Our findings are in concordance with previously published data, by Osman et al., who reported an over-representation of
Peptostreptococcus stomatis,
Fusobacterium nucleatum, Parvimonas micra, and
Akkermansia muciniphila in CRC patients when compared with non-CRC controls [
43]. We noted the presence of the four formerly mentioned bacterial species in CRC lesions, which had higher relative abundance than in the colonic polyps. The CRC risk estimation analysis conducted using regional differences between Japan, China, the United States, Germany, France, and Austria revealed that
Peptostreptococcus stomatis is a globally prevalent high-risk pathogen of CRC, and it is a significant variable in CRC risk prediction models worldwide [
44]. Here,
Peptostreptococcus stomatis was found to be much more prevalent in the CRC group.
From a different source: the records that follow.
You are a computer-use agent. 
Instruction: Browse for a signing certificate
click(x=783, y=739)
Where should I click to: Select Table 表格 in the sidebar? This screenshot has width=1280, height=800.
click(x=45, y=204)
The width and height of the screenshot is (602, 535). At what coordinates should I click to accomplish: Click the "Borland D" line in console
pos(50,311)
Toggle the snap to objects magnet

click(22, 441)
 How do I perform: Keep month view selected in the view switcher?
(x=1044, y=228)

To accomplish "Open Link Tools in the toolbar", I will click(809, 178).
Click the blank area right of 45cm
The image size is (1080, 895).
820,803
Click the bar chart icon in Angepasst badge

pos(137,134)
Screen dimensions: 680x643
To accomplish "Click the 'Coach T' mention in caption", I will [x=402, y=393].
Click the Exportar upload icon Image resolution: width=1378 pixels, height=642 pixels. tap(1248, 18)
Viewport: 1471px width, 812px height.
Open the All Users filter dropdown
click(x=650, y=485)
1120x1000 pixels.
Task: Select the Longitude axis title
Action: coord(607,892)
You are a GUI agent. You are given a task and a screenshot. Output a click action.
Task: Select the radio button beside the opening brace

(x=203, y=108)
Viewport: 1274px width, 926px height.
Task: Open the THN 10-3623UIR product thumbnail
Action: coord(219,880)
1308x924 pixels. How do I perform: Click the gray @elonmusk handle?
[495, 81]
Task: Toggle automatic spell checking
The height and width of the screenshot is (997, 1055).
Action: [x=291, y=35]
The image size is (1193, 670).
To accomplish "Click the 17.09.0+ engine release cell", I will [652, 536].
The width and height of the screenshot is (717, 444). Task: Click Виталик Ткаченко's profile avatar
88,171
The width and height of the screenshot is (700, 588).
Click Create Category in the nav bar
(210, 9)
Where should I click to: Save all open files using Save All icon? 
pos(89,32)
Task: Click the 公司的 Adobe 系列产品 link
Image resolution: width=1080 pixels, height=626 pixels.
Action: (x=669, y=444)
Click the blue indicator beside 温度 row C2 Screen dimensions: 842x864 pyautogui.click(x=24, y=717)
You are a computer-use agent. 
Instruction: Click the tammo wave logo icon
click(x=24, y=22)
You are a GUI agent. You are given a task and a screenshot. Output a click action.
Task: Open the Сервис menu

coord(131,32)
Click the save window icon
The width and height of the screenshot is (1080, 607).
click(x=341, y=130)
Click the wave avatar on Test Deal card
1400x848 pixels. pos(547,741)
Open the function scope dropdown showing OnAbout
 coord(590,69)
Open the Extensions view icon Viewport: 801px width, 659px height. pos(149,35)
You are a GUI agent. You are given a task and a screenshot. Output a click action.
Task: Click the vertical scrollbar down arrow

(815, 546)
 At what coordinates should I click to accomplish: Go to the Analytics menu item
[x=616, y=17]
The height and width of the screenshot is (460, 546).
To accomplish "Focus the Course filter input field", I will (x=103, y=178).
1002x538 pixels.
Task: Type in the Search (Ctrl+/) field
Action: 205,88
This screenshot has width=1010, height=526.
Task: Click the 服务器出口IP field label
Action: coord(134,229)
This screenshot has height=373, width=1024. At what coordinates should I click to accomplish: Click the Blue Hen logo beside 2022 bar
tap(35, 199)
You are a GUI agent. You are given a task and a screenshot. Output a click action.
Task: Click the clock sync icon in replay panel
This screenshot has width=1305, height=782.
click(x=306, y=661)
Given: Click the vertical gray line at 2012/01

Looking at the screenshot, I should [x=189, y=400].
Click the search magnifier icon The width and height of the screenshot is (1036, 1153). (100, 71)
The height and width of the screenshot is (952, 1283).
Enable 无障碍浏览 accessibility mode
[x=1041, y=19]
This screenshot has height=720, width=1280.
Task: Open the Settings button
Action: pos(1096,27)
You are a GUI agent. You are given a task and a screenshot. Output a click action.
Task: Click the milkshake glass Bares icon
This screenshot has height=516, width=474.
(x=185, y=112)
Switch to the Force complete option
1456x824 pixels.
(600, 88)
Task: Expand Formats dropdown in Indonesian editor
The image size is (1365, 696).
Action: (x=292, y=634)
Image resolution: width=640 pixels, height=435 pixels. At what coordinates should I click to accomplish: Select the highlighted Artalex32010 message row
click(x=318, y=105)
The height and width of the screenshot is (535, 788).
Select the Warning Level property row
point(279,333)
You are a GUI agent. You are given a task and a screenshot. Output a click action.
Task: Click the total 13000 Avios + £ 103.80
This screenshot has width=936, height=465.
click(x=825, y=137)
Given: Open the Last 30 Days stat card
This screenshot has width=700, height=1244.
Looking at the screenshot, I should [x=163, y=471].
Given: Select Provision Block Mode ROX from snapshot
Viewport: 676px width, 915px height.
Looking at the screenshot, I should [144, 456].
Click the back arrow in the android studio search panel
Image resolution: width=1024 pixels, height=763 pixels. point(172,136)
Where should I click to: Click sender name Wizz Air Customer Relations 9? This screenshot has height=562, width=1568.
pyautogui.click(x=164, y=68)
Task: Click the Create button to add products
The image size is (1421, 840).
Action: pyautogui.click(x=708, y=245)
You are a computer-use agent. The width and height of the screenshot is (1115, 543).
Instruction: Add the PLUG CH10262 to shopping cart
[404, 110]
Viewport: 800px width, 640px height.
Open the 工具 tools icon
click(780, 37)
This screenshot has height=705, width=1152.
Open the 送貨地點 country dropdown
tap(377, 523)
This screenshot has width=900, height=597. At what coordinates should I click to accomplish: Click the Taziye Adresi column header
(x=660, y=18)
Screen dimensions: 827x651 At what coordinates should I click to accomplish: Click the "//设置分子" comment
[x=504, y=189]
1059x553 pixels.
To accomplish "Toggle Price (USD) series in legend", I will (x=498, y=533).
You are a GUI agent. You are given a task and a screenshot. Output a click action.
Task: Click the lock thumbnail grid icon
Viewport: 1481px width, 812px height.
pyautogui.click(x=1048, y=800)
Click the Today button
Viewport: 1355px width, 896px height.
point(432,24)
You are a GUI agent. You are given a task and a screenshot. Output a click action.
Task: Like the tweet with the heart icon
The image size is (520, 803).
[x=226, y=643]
This finding agrees with previously published data from around the world, suggesting a potential role in CRC initiation [
43‐
45]. Moreover, similar results were reported regarding the high abundance of
Peptostreptococcus stomatis in CRC patients [
46].
Strong clinical evidence suggests the association between
Fusobacterium nucleatum and CRC [
47]. It is well documented that
Fusobacterium spp. are over-represented in CRC tumors, mainly
Fusobacterium nucleatum, which was previously reported to have a critical role in CRC development [
48,
49]. The gut microbiome of CRC patients differed from that of healthy controls, according to a recent study by Arafat et al., who used short-read 16S RNA sequencing to compare microbial diversity in mucosal samples of Kenyan CRC patients to that of healthy controls. Their analysis revealed that
Fusobacterium nucleatum was present in high concentrations in all CRC patients compared with healthy individuals [
50].
Another study matched with our findings identified
Fusobacterium as CRC-enriched genera [
51].
Fusobacterium nucleatum has been shown to enhance glycolysis and promote oncogenesis in CRC by up regulating the expression of the lncRNA ENO1-IT1 [
52]. It has been emerged also as a critical candidate for CRC predisposition due to its ability to bind to E-cadherin on the surface of colon cells via FadA adhesion, activating the Wnt/B-catenin signaling pathway and producing an inflammatory and oncogenic response, as well as its capacity to bind to the inhibitory immune receptor via Fap2 adhesin, altering natural killer cells [
53]. The present study’s findings agree with a large-scale meta-analysis from four cohorts of different ethnicities, using fecal samples’ shotgun metagenomic sequencing, demonstrating abundance of
Parvimonas micra in CRC patients over healthy controls [
54]. Our findings also agree with previous study by Yu et al. that revealed significant higher abundance of
Fusobacterium nucleatum and
Parvimonas micra in feces of CRC patients compared to healthy controls [
55].
Certain bacteria have shown a protective role against intestinal inflammation, such as
Bacteroides fragilis [
56,
57]. It was reported that polysaccharide A, the immunomodulatory molecule produced by
Bacteroides fragilis, can induce an anti-inflammatory immune response to prevent intestinal inflammatory diseases in animals with colitis [
58]. We found the relative abundance of
Bacteroides fragilis to be lower in the CRC group, aligning with other studies [
59,
60]. We also identified bacterial genera known to be protective against CRC, like
Clostridium and
Lactobacillus. Guo et al. reported that most
Clostridium species have a possible beneficial role in preventing CRC by producing substances such as butyrate [
61,
62]. For instance, the probiotic strains of
Lactobacillus and
Bifidobacterium were found to be at lower levels in patients with colorectal carcinoma. The protective role was suggested through their ability to secrete antibacterial peptides, compete for adhesion sites, and displace enteropathogens [
63]. In addition, other studies revealed that
Lactobacillus reduces gut inflammation. Such studies reported a significant reduction in the level of
Lactobacillus in patient groups (polyps and CRC patients) compared with healthy controls [
64,
65]. Despite the high translational potential of identifying CRC-protective bacterial species in treating and preventing CRC, research on it is still limited.